After an adult and several youths plopped into the drink, 13-year-old Nate Papsadora of Rumford, flying low and fast, skimmed like a skipping stone across it and out the other side to wild cheers and applause.

The pond-skimming competition heralded the end of Black Mountain’s winter season.

“This was a shadow of what we’d normally expect,” spokesman Craig Zurhorst said of the lackluster winter.

“The weather was so unfavorable all year. We were down on skier visits, but those that did come had a good time,” he added.

Saturday and Sunday’s Family Fun Week-End, the season’s last gasp event, culminated in a series of zany ski races on wet, slushy snow under an overcast, breezy sky.

Saturday saw skiers and snowboarders competing backwards or carrying fire hoses.

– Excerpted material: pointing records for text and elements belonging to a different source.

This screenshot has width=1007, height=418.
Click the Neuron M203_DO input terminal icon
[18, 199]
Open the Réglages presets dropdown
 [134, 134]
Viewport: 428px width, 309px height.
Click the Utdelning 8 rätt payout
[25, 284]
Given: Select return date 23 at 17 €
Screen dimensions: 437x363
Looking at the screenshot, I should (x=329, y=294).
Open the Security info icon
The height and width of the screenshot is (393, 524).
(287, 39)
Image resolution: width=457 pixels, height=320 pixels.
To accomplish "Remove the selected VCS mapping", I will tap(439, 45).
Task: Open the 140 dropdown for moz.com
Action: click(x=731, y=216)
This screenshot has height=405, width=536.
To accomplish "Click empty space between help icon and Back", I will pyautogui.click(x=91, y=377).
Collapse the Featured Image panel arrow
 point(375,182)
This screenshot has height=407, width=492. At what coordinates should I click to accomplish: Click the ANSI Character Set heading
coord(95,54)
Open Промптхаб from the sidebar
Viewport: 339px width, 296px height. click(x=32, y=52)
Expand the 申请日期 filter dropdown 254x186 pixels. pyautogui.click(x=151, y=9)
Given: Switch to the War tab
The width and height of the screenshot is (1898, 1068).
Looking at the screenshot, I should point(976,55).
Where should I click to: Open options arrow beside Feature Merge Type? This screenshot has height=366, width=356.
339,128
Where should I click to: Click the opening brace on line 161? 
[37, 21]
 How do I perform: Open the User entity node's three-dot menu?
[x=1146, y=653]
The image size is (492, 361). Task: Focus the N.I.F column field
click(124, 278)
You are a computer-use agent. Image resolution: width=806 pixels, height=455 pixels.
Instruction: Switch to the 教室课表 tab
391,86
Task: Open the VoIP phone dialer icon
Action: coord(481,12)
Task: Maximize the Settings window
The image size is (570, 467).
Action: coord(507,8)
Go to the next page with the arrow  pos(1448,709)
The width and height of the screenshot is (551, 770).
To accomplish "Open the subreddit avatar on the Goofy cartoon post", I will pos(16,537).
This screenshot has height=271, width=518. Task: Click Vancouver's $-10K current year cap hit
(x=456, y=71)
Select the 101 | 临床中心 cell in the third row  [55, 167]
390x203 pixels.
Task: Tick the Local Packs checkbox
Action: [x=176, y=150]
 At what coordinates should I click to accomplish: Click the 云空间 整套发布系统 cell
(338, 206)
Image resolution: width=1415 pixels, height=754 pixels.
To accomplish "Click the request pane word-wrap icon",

Sunday began with an Egg McMogul Race to win a free breakfast sandwich, balloon race, obstacle course race, tray race, and pond skim.

Operations manager Jeff Knight and his crew carved out the 12-foot-by-18-foot pond in snow at the base of Lower Androscoggin trail, lining it with a large blue tarp and filling it with water.

“Jeff built a tough pond to skim this year. He set it up so you had to work for it,” Zurhorst said.

Knight, dressed in a flowery shirt and short pants, stood at the water hole end while another employee stood at the front. Both carried long metal poles with which they fished out skis and skiers.

Rock music blared from outdoor speakers at the lodge.

Nick Woods of Rumford, wearing a neon green shirt, made it about halfway across, his mouth wide open in shock from the icy water splashing up to greet him.

“It’s so cold,” he said, shivering, scrambling to get out and reaching for a warm towel.

Kera Miller of Rumford almost made it across.

“It’s cold, freezing,” she said afterward.

Still shivering inside the lodge, Taryn Carlson of Dixfield said that despite the chill, “it was a very good experience, because it was fun and exciting, and I had to face my fears.”

Papsadora matter-of-factly explained the secret of his success with the cool aplomb of a veteran pond skimmer.

“You’ve got to lean back and get down low, which is what I did, so I would be more aerodynamic,” Papsadora said.

Still, he said he thought he was going to sink like the others, because of the “really quick transition going from snow to water.”

And that’s what this winter has mostly been, a few snowfalls and a lot of rain.

“At this point, an hour from closing, for what this could have been, it was a good season,” Zurhorst said, mentioning a host of volunteers and communities that helped.